Pero esta Navidad era diferente. La chica había estado ahí. Y con una persona empezaba el cambio. No deseaba regocijarse la vista, ni mucho menos. Solo deseaba hacer servir su experiencia a las futuras generaciones.

Acomodándose en su sillón, observó que había una persona más: otro joven, para su gran alegría. Un chico delgado, cuya carencia de color en la piel contrastaba con el tono intenso de sus ojos azules y su pelo del color del carbón que ardía en la chimenea. Su silla de ruedas estaba situada al lado de Espartero Martínez. Y esto le produjo una gran felicidad.

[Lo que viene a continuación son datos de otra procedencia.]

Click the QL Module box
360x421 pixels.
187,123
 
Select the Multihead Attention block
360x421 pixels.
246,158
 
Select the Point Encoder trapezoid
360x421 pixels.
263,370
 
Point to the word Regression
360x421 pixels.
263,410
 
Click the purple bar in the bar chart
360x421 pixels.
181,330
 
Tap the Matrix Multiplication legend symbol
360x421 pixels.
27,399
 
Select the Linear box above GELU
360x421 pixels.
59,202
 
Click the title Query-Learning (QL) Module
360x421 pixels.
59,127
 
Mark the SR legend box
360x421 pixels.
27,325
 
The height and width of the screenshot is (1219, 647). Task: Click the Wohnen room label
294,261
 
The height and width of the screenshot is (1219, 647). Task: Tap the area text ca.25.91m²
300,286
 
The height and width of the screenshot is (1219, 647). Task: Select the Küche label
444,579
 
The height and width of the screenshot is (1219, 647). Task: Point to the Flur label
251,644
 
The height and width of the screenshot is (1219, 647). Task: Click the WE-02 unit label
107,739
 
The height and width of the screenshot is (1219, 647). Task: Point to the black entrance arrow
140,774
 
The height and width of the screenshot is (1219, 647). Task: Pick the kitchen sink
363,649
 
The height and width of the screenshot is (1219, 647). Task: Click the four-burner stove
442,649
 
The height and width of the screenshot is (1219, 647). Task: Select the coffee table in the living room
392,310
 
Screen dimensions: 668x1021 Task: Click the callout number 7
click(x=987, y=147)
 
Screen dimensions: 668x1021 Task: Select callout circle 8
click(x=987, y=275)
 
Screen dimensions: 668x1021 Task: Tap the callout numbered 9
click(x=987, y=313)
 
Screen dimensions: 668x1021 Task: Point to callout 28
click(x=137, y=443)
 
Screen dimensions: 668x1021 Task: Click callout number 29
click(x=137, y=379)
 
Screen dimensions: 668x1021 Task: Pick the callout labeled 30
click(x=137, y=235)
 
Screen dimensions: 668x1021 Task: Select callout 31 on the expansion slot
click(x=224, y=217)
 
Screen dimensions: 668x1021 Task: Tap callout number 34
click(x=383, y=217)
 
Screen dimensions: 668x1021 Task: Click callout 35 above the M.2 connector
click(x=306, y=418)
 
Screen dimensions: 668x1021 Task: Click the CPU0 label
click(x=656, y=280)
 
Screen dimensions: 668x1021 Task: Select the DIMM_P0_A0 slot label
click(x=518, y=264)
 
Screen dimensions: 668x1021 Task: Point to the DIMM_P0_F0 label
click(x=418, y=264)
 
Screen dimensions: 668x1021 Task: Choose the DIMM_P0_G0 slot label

"Hoy es 2 de diciembre, y el camino del Adviento tan solo acaba de empezar. ¿Os acordáis de que ayer dábamos gracias por los pequeños milagros que recibimos? La misión hoy es más difícil. Hoy tenéis que dar esos milagros. Mostrad interés por el otro y sus preocupaciones, por sus necesidades. Vuestro prójimo es la persona a la que debéis amar como a ti mismo: hacedlo. No esperéis a que otros lo hagan por vosotros"

—Lo más fácil del mundo —terminó de escribir el señor Pocero en la pizarra. Subrayó las cinco palabras mientras acababa de pronunciarlas—. ¿Quién sabe qué es?

La respuesta no fue inmediata, en absoluto.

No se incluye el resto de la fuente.